## WRITTEN TASKS:
1 > According to the post about the /hail greeting, in which game did the author last see /hail in use?
2 > Condense the paragraph of the post about the /hail greeting that begins "When and why exactly we lost /hail" into a short bulleted list that keeps its main points.

## PAGE EXCERPT:
--------------------------------

What ever happened to /hail?

hailing

While marveling at SOE’s name giving for their newly announced MMO title, a recent twitter conversation with @Mylin1 made me painfully aware of one simple thing: how much I miss hailing in MMOs and all it stood for.

What ever happened to /hail? In my memory it was the most common greeting in older MMOs, certainly in Ultima Online and it wasn’t just for the role players. /Hail was part of early MMO culture, maybe MUD culture too (feel free to jump in), and it instantly gave every social exchange a more serious, almost solemn coating. It was like a portkey for immersion, a sign that this was a different world you traveled – a world of dragons and magic. In real life you were Sam the history teacher but here you were Lorella Stormcloak, five times Grand Mistress of Arcane Arts.

hail

image @ http://www.aschulze.net/ultima/stories/story027.htm

When and why exactly we lost /hail I do not know. Maybe it was that later MMOs outgrew the classic medieval setting of Ultima Online that set such a perfect stage for the odd Shakespearean prose. Maybe it’s that after WoW’s successes, the genre became too mainstream and “Mr. T-cool” to allow for this kind of geeky eccentricity. I remember still seeing /hail around in vanilla WoW but that’s about the last time I’ve encountered it in the world of online games.

Oh hail, how I miss thee. Like so many other things we’ve lost on the way, you’re a remnant of a bygone age, a symbol of our early beginnings.

Happy weekend holidays everybody and a solemn /hail to all of you! May your road be safe and your loot plentiful.

26 comments

  1. I seem to recall that “Hail” was one of the verbal greetings delivered by the Tauren. But other than that, I don’t know. The NPCs in Rift sometimes say either “Hail, traveler” or “Ho, traveler,” I can’t remember for sure.

    1. I can see LOTRO being one of the few games where that’s still a thing, given its setting and community.

--------------------------------

## PROVIDED DATA:

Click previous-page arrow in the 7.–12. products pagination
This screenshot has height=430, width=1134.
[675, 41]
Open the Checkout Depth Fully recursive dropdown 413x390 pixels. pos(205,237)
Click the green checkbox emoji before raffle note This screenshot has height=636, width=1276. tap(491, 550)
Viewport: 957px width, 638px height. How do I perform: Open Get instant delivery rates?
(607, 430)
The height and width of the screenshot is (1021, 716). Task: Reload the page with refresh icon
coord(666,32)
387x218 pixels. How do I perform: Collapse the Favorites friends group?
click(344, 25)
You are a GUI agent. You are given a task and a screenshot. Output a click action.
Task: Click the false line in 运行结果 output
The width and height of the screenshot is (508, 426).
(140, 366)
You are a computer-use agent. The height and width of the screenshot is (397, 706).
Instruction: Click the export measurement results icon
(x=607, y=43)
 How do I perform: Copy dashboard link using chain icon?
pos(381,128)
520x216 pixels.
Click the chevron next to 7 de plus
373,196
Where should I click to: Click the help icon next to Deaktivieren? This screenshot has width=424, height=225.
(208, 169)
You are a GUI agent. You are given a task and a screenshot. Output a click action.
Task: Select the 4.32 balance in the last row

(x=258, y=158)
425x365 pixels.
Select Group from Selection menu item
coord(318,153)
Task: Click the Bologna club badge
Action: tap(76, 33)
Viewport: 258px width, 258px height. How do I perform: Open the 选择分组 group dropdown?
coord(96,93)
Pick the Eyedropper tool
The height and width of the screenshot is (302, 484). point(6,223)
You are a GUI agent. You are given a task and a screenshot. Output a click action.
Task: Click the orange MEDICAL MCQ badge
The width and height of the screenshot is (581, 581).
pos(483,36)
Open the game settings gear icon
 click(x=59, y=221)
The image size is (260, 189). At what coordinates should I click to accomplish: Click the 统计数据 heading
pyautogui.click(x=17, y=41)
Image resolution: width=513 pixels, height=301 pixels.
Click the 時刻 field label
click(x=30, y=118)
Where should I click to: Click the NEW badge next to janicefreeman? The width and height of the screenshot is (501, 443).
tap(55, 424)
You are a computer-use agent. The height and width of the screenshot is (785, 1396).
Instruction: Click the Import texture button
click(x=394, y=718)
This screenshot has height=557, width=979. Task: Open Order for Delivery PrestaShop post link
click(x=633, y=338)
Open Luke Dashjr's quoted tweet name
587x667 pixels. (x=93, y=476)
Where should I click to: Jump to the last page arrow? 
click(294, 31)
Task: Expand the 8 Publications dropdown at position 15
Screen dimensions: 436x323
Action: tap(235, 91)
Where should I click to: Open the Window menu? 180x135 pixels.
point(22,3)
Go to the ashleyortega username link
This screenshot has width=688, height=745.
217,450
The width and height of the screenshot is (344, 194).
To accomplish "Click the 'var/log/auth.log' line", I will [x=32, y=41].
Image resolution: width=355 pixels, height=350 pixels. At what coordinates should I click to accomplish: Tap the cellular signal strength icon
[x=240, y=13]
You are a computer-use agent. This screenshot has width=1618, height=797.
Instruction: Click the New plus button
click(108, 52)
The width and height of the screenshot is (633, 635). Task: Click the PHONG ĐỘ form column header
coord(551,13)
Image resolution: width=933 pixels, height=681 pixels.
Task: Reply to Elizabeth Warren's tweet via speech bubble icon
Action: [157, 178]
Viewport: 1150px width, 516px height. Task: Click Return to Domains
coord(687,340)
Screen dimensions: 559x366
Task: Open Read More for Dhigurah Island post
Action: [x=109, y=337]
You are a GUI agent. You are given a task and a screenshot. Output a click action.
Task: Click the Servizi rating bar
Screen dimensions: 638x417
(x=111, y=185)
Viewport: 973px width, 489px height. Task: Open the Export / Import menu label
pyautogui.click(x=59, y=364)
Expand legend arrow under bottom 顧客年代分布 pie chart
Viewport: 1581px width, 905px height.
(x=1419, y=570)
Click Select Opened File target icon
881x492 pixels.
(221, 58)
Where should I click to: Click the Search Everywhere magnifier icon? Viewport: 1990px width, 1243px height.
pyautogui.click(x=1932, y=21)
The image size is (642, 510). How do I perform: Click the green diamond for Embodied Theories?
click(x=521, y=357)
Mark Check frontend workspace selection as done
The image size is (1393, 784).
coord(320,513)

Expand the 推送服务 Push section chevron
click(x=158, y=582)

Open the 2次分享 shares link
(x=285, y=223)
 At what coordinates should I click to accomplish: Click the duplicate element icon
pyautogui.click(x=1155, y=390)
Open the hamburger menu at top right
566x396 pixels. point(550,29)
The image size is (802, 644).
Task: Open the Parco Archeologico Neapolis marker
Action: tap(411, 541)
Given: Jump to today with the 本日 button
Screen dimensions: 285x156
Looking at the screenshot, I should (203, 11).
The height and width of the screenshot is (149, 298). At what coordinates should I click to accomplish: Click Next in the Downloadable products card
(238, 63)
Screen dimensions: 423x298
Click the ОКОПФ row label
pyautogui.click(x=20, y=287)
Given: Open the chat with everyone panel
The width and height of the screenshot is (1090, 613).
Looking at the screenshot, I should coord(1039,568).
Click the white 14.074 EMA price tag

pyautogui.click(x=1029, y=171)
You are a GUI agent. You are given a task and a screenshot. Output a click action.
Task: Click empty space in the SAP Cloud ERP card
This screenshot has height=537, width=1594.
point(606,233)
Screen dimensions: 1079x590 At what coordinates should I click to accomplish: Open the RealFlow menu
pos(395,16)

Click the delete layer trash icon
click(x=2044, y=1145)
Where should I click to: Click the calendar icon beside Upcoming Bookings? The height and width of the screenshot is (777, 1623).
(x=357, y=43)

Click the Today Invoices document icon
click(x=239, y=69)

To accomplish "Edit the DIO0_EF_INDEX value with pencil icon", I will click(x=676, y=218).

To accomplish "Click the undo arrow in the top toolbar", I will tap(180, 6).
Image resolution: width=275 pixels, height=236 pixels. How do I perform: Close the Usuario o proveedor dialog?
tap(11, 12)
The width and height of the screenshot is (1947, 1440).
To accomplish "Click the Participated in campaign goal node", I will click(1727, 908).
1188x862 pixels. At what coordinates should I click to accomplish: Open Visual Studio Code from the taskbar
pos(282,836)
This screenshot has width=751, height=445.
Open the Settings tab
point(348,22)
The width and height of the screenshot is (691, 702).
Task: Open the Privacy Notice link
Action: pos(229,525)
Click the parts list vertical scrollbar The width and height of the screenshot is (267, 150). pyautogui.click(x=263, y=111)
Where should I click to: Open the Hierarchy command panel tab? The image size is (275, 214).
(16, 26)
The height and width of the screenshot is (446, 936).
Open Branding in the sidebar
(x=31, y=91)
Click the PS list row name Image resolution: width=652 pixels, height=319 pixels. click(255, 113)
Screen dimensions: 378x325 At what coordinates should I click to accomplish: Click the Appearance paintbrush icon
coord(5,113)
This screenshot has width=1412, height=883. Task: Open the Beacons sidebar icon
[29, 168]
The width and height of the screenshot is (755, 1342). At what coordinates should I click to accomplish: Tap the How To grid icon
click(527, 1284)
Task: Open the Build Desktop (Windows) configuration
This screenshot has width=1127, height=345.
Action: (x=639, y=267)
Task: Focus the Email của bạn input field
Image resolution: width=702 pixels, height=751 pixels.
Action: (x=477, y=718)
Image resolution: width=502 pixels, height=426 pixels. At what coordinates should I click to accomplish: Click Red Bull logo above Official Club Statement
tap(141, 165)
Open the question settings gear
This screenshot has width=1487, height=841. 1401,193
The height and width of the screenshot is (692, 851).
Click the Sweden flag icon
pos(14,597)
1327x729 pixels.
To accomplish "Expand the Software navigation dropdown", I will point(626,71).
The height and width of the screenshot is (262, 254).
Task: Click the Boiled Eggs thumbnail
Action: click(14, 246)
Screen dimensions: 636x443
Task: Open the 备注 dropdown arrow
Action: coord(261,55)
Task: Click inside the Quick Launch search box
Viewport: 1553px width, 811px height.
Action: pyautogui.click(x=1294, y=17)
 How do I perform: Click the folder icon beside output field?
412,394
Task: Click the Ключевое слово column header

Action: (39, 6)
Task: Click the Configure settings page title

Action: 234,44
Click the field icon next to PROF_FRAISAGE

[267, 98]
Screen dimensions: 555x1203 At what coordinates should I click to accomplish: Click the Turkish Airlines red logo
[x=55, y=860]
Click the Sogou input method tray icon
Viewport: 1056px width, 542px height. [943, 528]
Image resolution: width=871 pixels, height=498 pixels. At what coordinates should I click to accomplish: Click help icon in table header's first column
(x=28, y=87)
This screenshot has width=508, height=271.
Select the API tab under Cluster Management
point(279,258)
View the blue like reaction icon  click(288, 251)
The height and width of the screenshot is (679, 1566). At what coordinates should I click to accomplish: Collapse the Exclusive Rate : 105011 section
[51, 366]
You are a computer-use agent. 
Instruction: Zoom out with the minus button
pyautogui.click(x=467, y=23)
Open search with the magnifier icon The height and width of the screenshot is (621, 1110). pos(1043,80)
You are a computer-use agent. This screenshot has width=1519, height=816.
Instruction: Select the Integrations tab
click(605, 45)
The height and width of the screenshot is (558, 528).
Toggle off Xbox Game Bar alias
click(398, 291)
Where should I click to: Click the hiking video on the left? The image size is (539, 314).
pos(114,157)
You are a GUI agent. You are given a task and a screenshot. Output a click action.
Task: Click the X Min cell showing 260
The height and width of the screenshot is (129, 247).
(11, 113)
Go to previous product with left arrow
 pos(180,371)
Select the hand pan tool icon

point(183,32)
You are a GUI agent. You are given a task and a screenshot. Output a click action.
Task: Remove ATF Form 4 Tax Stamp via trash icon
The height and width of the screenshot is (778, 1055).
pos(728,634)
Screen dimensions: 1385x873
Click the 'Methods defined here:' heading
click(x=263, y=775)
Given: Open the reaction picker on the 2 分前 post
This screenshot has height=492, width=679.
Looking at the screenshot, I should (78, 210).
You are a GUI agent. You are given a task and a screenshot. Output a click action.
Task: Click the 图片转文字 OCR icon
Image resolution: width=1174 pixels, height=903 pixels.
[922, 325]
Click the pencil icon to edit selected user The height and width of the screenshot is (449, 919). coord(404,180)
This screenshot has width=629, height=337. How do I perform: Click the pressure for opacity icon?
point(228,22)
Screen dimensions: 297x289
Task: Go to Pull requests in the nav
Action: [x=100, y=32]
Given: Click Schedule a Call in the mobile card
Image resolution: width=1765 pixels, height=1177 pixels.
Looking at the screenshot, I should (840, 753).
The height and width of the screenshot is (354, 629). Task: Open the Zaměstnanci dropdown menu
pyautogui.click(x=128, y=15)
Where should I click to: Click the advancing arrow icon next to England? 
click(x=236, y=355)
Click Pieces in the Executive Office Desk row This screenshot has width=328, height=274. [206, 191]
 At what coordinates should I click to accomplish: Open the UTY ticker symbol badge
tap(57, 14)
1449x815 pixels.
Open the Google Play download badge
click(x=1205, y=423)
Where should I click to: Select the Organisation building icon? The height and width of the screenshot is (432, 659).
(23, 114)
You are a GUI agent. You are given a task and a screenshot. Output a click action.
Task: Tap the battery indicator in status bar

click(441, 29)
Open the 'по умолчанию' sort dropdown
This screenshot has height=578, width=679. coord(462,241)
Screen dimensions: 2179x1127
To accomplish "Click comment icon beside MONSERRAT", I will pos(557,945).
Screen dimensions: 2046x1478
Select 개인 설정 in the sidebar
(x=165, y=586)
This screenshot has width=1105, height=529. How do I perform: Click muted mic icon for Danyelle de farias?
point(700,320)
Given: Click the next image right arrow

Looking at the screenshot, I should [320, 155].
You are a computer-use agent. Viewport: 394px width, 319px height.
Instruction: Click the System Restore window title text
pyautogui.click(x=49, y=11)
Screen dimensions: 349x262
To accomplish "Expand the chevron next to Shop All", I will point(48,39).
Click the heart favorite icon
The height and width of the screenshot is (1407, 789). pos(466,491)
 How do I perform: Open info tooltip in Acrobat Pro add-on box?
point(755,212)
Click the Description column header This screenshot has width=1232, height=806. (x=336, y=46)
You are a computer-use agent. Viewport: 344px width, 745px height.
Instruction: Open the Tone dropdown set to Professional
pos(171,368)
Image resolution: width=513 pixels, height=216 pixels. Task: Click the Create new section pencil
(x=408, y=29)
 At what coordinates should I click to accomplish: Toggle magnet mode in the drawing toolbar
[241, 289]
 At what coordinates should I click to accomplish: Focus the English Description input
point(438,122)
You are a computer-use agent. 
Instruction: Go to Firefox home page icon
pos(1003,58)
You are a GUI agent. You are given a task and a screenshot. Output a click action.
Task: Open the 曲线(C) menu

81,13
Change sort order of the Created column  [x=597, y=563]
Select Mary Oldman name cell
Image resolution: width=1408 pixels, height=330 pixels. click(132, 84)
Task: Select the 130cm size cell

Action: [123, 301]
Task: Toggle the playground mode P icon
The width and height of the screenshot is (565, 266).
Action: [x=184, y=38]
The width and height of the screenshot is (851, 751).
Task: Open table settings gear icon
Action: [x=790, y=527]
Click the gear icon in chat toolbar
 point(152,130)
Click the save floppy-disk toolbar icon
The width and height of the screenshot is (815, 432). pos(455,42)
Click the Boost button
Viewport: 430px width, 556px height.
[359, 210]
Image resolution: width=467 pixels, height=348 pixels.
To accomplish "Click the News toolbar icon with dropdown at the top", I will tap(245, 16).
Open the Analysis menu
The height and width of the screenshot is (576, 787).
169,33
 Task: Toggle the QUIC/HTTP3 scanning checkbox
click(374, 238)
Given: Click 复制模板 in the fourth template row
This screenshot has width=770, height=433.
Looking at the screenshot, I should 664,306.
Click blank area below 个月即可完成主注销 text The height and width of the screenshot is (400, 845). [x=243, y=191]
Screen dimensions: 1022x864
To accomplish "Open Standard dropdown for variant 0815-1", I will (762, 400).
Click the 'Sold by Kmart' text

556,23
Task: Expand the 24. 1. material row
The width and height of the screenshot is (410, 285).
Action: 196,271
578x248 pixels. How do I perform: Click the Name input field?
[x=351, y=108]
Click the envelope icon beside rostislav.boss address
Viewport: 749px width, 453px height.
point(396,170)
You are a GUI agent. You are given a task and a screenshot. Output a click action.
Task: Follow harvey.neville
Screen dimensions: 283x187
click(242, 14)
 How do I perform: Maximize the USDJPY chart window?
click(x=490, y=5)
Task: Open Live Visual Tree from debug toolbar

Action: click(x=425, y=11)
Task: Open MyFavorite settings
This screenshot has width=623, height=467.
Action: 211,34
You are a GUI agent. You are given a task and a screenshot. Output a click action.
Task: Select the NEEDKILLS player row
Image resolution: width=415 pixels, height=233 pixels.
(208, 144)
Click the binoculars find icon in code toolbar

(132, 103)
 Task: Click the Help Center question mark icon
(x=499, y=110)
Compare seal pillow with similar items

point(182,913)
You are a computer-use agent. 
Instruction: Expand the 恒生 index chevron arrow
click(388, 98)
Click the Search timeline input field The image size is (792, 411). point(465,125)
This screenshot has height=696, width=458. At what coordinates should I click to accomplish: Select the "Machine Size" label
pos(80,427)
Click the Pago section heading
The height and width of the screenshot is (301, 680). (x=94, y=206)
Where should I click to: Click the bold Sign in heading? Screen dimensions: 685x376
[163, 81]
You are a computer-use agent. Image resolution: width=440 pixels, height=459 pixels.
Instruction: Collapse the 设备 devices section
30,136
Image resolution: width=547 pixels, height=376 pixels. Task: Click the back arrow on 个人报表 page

--------------------------------

## EXPECTED RESPONSES:
1 > Vanilla WoW.

2 >
- The author doesn't know exactly when or why /hail disappeared.
- One possible reason is that later MMOs moved beyond the classic medieval setting of Ultima Online, which suited Shakespearean prose.
- Another is that after WoW's success, the genre became too mainstream to allow such geeky eccentricity.
- The author still saw /hail in vanilla WoW, the last place they encountered it in online games.